There were 3,020 households out of which 36.0% had children under the age of 18 living with them, 70.9% were married couples living together, 7.1% had a female householder with no husband present, and 18.7% were non-families. 15.1% of all households were made up of individuals and 6.7% had someone living alone who was 65 years of age or older. The average household size was 2.83 and the average family size was 3.16.
In the town the population was spread out with 24.9% under the age of 18, 5.6% from 18 to 24, 30.2% from 25 to 44, 26.1% from 45 to 64, and 13.2% who were 65 years of age or older. The median age was 39 years. For every 100 females there were 95.6 males. For every 100 females age 18 and over, there were 92.9 males.

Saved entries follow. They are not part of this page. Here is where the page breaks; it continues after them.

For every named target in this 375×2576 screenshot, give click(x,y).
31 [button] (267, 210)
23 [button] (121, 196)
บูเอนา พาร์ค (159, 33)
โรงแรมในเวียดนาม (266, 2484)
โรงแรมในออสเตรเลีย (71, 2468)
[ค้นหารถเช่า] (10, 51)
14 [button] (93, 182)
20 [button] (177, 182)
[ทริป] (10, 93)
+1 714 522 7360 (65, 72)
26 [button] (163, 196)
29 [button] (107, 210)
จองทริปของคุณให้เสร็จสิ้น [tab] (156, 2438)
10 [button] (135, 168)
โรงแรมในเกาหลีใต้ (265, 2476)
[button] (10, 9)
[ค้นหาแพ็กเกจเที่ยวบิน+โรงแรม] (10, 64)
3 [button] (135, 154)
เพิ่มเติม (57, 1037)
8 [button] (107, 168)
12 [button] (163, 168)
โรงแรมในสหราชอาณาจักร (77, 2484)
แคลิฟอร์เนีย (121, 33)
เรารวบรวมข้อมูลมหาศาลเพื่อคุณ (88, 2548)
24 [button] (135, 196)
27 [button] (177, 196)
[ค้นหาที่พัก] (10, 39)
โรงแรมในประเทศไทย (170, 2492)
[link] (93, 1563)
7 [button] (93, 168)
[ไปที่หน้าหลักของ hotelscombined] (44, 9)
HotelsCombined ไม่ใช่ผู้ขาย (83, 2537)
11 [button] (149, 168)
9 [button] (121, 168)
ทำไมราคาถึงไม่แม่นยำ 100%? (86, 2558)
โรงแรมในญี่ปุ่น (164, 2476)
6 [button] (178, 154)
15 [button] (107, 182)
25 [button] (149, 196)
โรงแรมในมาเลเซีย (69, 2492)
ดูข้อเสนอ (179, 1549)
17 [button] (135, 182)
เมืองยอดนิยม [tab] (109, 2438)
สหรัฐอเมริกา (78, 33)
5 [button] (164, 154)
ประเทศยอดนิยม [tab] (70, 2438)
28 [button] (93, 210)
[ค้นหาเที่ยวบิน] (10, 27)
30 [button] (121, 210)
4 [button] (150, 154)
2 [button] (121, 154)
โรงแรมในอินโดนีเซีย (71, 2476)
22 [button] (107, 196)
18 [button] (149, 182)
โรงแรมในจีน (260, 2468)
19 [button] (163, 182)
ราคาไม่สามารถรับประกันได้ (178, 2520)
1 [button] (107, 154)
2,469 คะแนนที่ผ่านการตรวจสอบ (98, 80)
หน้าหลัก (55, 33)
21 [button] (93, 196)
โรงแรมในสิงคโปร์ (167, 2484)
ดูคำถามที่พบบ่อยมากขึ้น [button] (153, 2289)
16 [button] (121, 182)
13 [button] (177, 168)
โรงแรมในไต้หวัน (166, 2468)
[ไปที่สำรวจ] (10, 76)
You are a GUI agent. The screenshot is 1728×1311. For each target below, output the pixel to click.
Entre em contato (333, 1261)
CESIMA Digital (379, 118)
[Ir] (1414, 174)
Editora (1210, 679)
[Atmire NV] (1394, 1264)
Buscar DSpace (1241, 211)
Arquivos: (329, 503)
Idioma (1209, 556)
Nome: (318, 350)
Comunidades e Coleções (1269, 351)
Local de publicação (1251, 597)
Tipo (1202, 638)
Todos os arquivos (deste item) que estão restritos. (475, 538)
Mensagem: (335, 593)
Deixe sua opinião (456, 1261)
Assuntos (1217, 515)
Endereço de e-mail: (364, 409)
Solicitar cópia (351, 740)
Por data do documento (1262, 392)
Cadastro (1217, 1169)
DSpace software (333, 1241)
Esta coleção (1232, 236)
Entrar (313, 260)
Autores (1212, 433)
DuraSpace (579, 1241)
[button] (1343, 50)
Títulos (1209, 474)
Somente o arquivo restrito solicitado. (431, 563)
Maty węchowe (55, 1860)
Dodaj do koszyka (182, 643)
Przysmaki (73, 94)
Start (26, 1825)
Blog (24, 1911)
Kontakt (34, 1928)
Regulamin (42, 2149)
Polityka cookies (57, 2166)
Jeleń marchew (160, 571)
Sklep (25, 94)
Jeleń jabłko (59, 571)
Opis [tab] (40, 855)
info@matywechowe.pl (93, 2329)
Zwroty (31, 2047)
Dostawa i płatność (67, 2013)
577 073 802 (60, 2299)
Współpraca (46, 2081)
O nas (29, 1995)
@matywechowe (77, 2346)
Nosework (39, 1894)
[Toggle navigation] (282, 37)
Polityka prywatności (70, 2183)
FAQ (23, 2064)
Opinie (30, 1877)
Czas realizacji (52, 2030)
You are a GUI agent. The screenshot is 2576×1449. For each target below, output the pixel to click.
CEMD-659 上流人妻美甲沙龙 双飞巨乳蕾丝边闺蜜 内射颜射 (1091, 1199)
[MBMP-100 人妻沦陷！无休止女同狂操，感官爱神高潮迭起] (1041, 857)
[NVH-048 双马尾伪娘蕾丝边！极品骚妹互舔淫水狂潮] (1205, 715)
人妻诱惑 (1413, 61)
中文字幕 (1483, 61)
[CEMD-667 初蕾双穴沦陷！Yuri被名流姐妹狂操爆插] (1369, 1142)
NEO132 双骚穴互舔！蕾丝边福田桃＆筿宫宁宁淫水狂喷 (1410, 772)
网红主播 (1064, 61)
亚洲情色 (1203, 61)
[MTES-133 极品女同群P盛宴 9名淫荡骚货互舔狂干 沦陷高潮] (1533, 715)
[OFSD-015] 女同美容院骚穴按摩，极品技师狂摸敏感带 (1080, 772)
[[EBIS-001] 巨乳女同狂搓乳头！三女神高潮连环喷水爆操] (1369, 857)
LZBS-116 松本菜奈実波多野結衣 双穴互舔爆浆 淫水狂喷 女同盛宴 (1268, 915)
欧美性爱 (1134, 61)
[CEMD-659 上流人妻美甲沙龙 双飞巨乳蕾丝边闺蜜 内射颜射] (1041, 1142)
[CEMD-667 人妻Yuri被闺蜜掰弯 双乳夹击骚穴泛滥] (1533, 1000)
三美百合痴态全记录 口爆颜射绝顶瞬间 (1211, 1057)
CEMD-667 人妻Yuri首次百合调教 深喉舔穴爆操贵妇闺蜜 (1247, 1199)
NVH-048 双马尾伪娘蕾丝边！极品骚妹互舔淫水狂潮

The median income for a household in the town was $67,560, and the median income for a family was $74,038. Males had a median income of $50,796 versus $35,806 for females. The per capita income for the town was $26,827. About 0.9% of families and 1.0% of the population were below the poverty line, including 0.8% of those under age 18 and 2.0% of those age 65 or over.
|Mayor|| Robert (Bob) J. Chatfield (R)|
|Town Clerk||M. Carrie Anderson (R)|
|Town Treasurer||David L. Young (R)|
|Tax Collector||Diane M. Lauber (R)|
Robert J. Chatfield, the longest serving chief elected official in the state has held the title of mayor in Prospect for 16 terms. Only one elected official has served longer, Sen. George "Doc" Gunther, who is currently serving his 20th and final term.
In 1967, Prospect switched from first selectman to chief administrative officer, and in 1975, began running under the mayoral form of government. Chatfield, a Republican, was elected to that office on Nov. 7, 1977, and became the second mayor of the town, following George Sabo. Since that time, he has been the only mayor many Prospect residents have known.
His most memorable moment in office came when he coined the phrase "The Best Small Town in Connecticut," which has become a favorite among residents. In the late 1990s, Connecticut Magazine named the town one of the worst small towns in the state based on statistics compiled by various agencies. The statement so riled Chatfield, he and several other area chief officials wrote to the magazine supporting Prospect. The day the magazine came out, Chatfield said, he went to a sign company and ordered tags and bumper stickers claiming Prospect as the "Best Small Town in Connecticut." The tags were placed on all town vehicles, and have remained there since.